La littérature israélienne est l’une des plus vivaces, obligée de s’interroger sur le drame palestinien, sorte de synthèse de tous les autres. Comment vivre les conflits divers qui agitent cette société éclatée qui dérivent vers la haute mer et un possible naufrage ? Eshkol Nevo, roman après roman, dessine les contours de cette société. « Trois étages » décrit des habitant-e-s de cet espace clos. Georges Pérec est passé par là, entre sociologie et fiction. Plus encore que chez Pérec, les personnages se débattent dans des contradictions insolubles qui sapent leur identité.
Zadie Smith, britannique, dresse le portrait d’une mère, femme forte qui a décidé de faire sa place dans cette société blanche, via sa fille – la narratrice – et l’une de ses amies, Tracey faite pour la danse. Métisses toutes les deux, vivants dans un quartier indo-pakistanais – pour ne pas dire « Noir » – de Londres, elles s’acharnent à résister et à exister. L’une en acceptant les conditions qui lui sont faites, l’autre en se révoltant violemment. Elles se retrouvent dans l’amour des comédies musicales, des danseurs de claquettes, Bill « Bojangles »Robinson et Fred Astaire ainsi que Jeni LeGon moins connue mais qui a inspiré Michael Jackson. « Swing Time », titre aussi d’un « musical » avec Fred Astaire, devient une sorte d’histoire de la danse, de la mémoire des opprimés, des oubliées.
« Rivière tremblante » est un roman sensible sur le sentiment de culpabilité comme sur la place des morts grignotant peu à peu les vivants. Andrée Michaud, canadienne, décrit des paysages sauvages qui savent parler du passé et arrivent à surmonter toutes les tentations de l’enfermement. Une ode à la liberté même si le prix à payer est très élevé.
« Helena » dresse deux portrait de mère. L’une castratrice, l’autre amoureuse sans se préoccuper de sa fille. La rencontre de ces deux mondes – un huis-clos étrange dans un coin reculé des Etats-Unis – sera un drame supplémentaire dans le contexte de violences sexuelles d’un père sur son fils. Jérémy Fel sait décrire les comportements expliqués par la petite enfance. Comme un écho des thèses de Freud pour un Thriller psychologique.
Nicolas Béniès
Cécile Exbrayat
« Le revenant », Eric Chauvier, Allia ; « ça raconte Sarah », Pauline Delabroy-Allard, Editions de Minuit ; « Trois étages », Eshkol Nevo traduit par Jean-Luc Allouche, Gallimard : « Swing Time », Zadie Smith, traduit par Emmanuelle et Philippe Aronson, Gallimard ; « Rivière Tremblante », Andrée Michaud, Rivages/Noir ; « Helena », Jérémy Fel, Rivages.

Du côté Des polars.
« L’homme plongeon » est une quasi enquête sociologique sur la difficulté de se réinsérer et de laisser le passé de côté. Dannie M. Martin, l’auteur, est aussi comme son personnage Bill Malone, un ancien taulard. Comment vivre dans une société qui marque au fer rouge les anciens délinquants ? La prison ne permet pas de se trouver une place ni de pouvoir se défendre et défendre les siens. Un réquisitoire transcendé par l’amour, le sexe et l’amitié.

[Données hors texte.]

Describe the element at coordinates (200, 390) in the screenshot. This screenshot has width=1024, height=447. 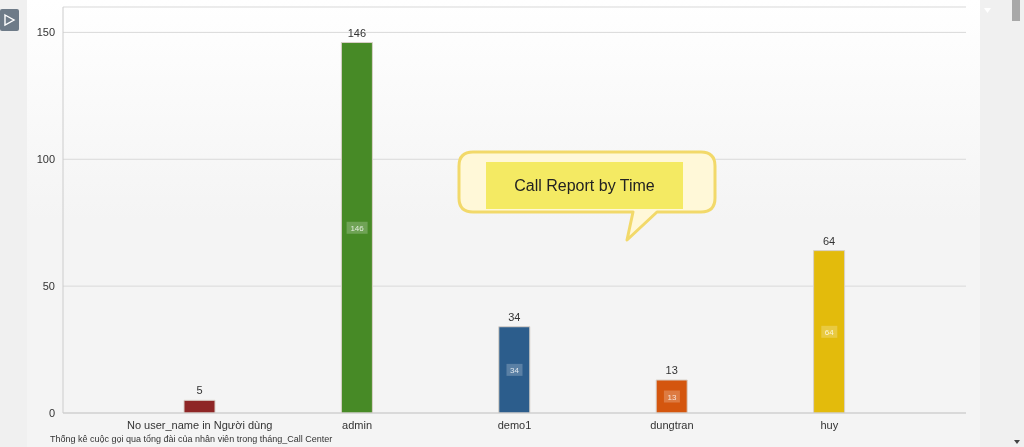
I see `data-label: 5` at that location. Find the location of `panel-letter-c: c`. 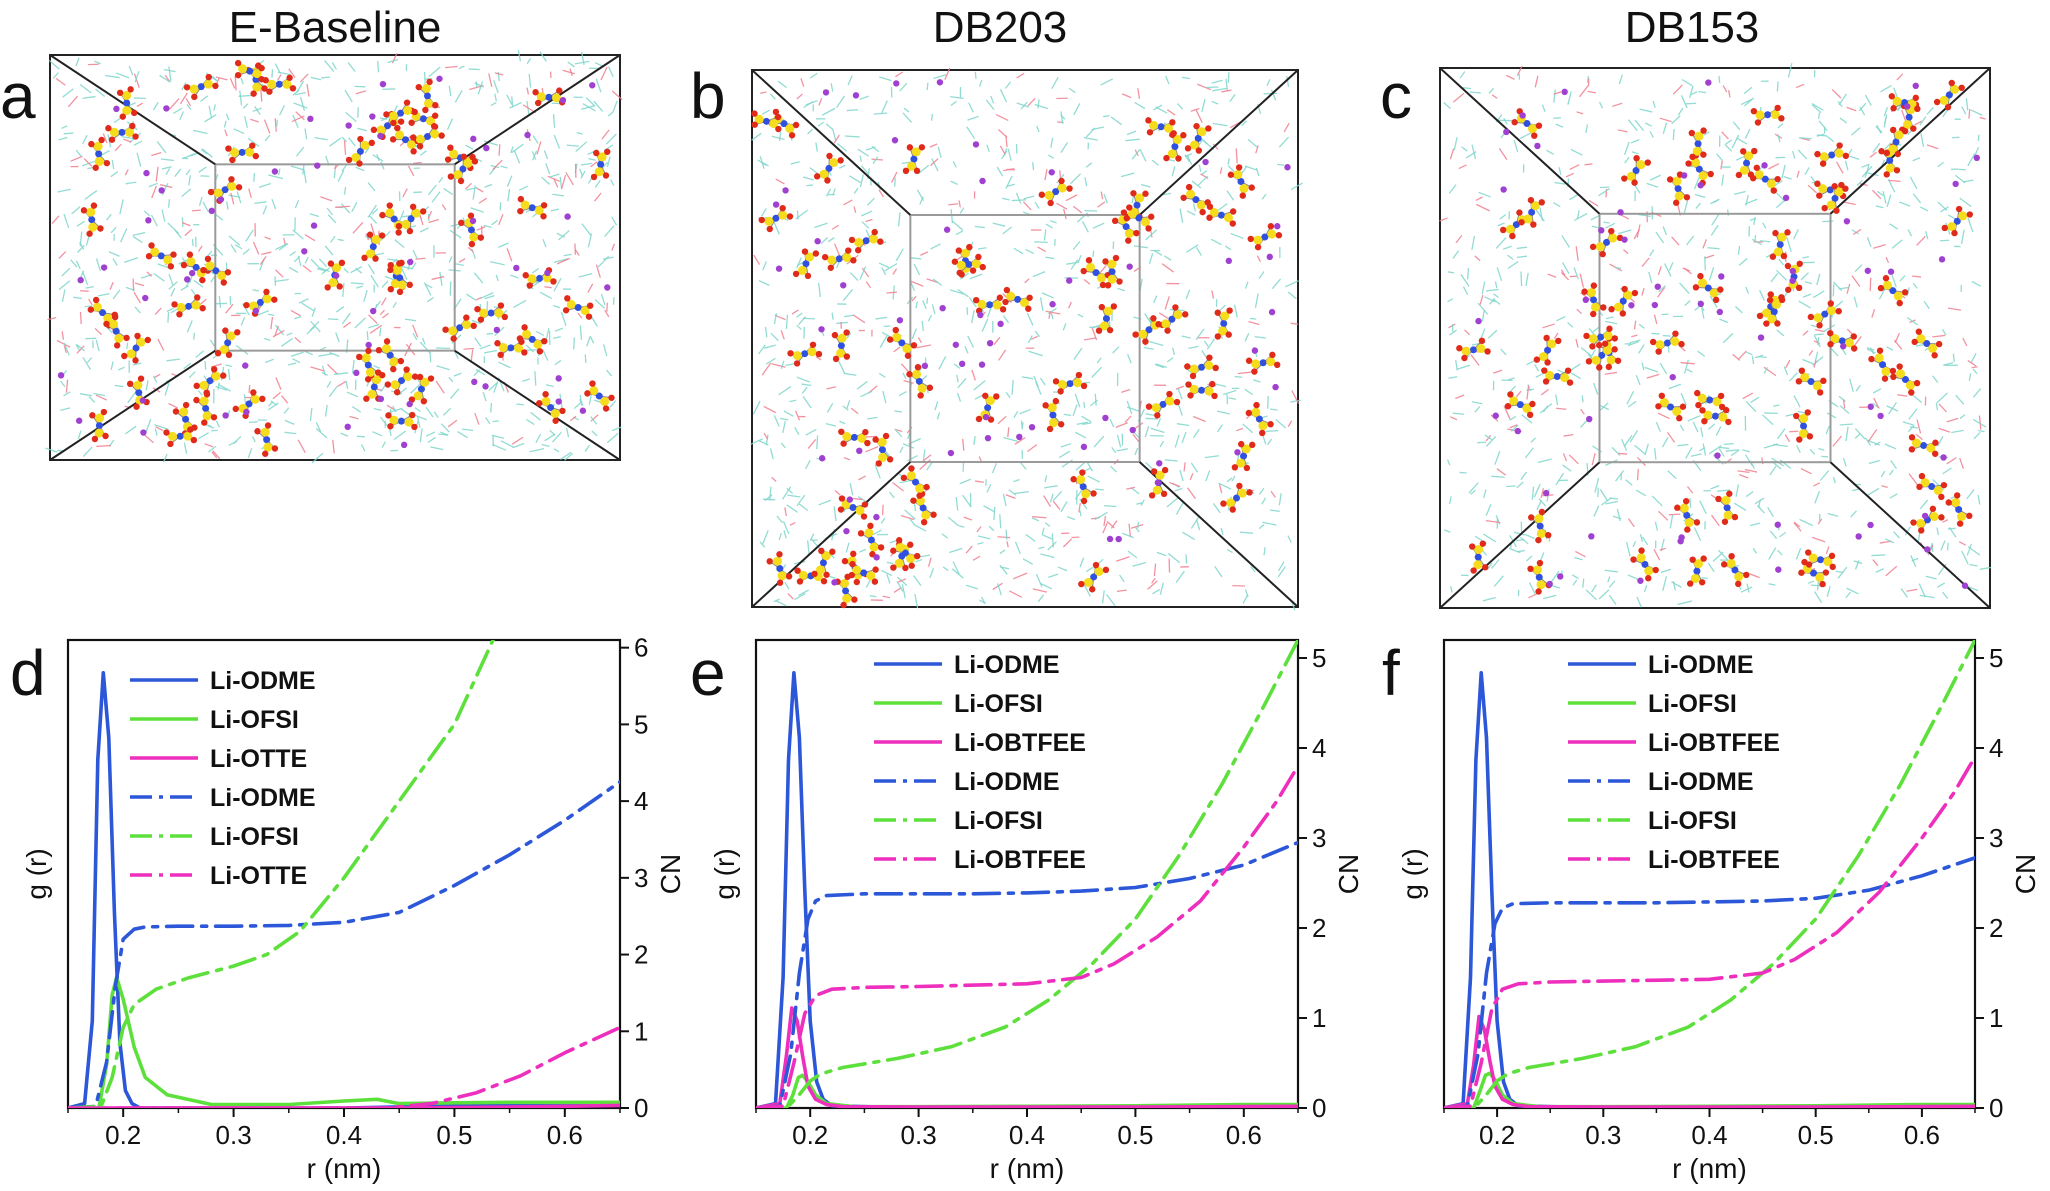

panel-letter-c: c is located at coordinates (1396, 96).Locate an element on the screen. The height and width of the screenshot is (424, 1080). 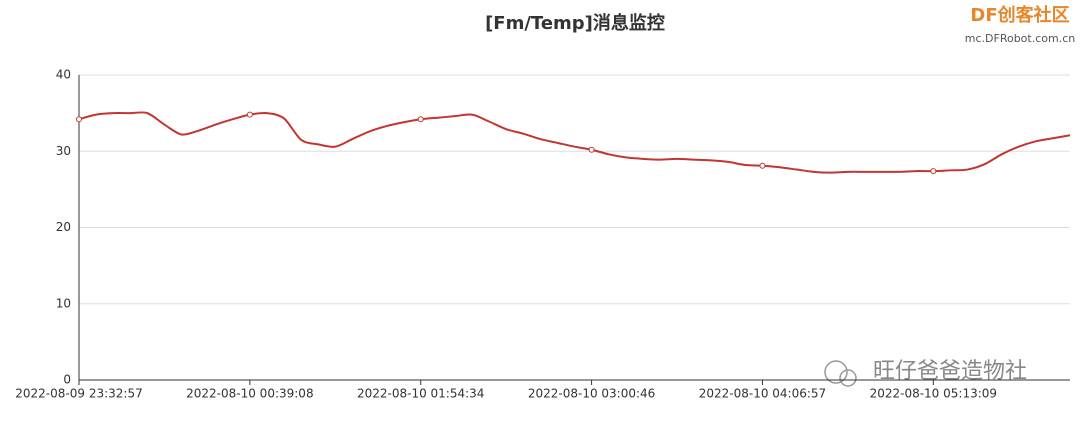
y-tick-label: 20 is located at coordinates (64, 227).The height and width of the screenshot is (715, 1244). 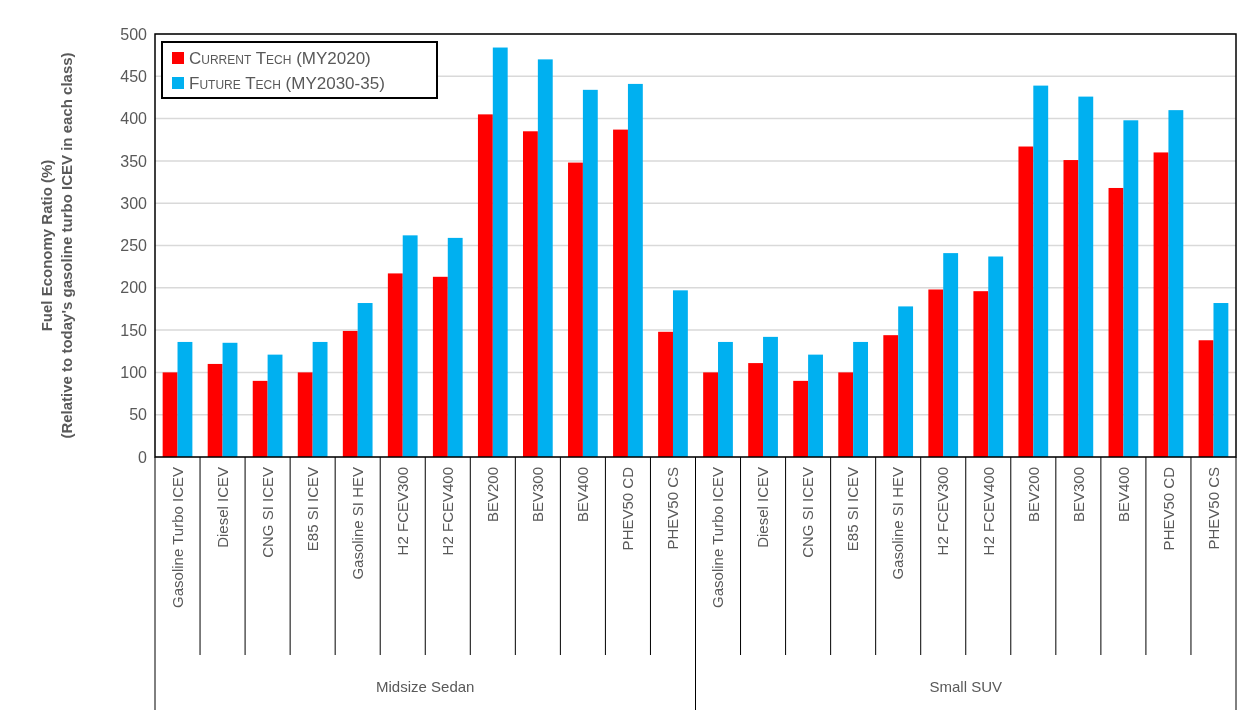 What do you see at coordinates (134, 330) in the screenshot?
I see `y-tick-label: 150` at bounding box center [134, 330].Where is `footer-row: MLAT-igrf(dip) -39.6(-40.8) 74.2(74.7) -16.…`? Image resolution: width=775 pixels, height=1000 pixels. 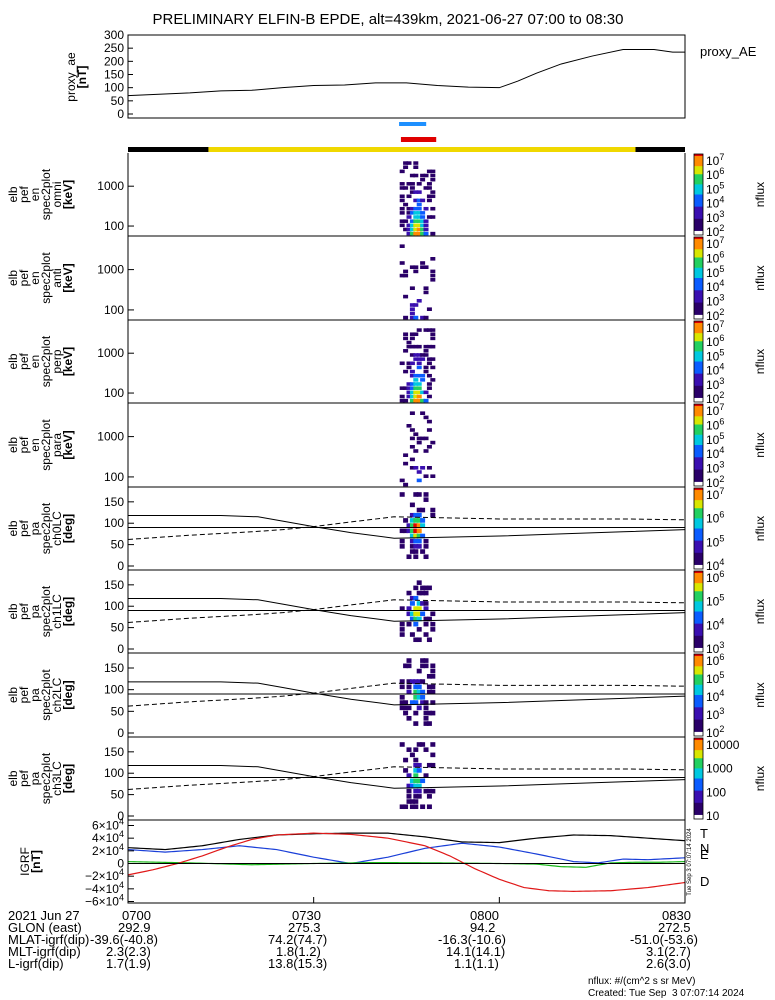
footer-row: MLAT-igrf(dip) -39.6(-40.8) 74.2(74.7) -16.… is located at coordinates (353, 940).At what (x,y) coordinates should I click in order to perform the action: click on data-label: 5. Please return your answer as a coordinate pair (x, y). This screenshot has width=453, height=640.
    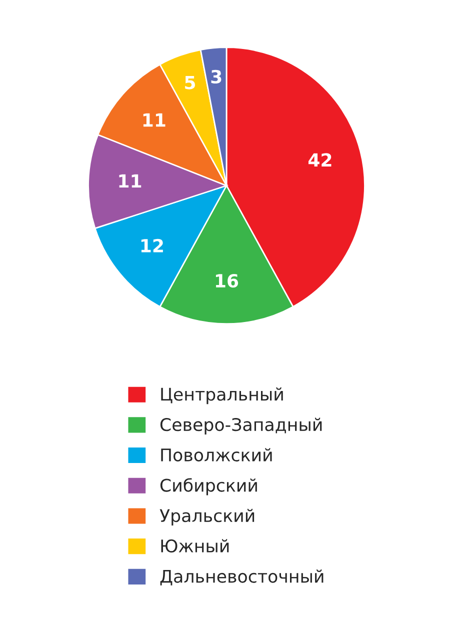
    Looking at the image, I should click on (190, 83).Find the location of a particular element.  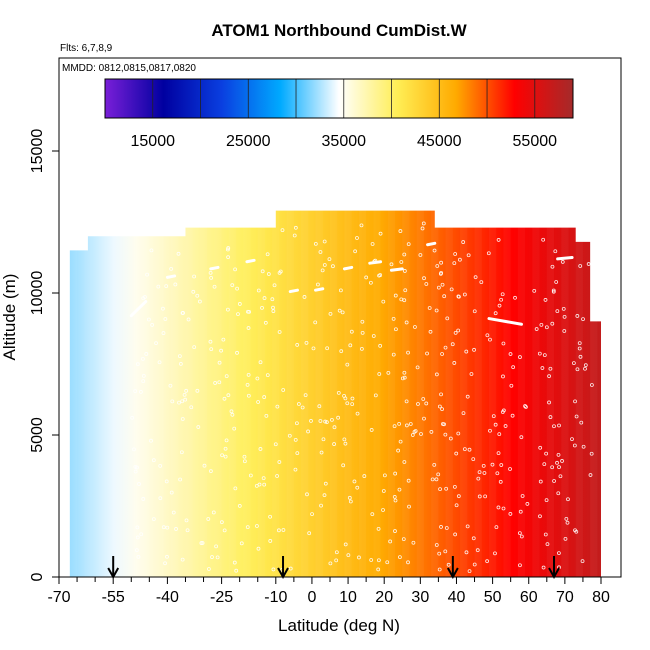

« Hong Kong Noir », composé de 6 nouvelles, met en scène le même personnage Kwan Chun-dok, un cadre de la police de Hong Kong. Chan Ho-kei, l’auteur, a choisi de mêler des intrigues connues de tous les mordus du polar et la description de la ville, Hong Kong, de 1967 à nos jours, mais à l’envers, comme une rétrospective pour décrire la permanence de certains quartiers et les changements. Le passage de la cité britannique à la Chine Populaire est aussi évoqué. Le procédé de flash back, de la mort à l’apprentissage, permet de faire passer les situations classiques du roman policier et transformer même l’écriture. Découverte d’un auteur, d’une Cité et de ses habitants. Ironie, humour sont au rendez-vous.
Nicolas Béniès
« L’homme plongeon », Dannie M. Martin, traduit par Jean-François Le Ruyet, 10/18 ; « Hong Kong Noir », Chan Ho-kei, traduit par Alexis Brossollet, Folio/Policier.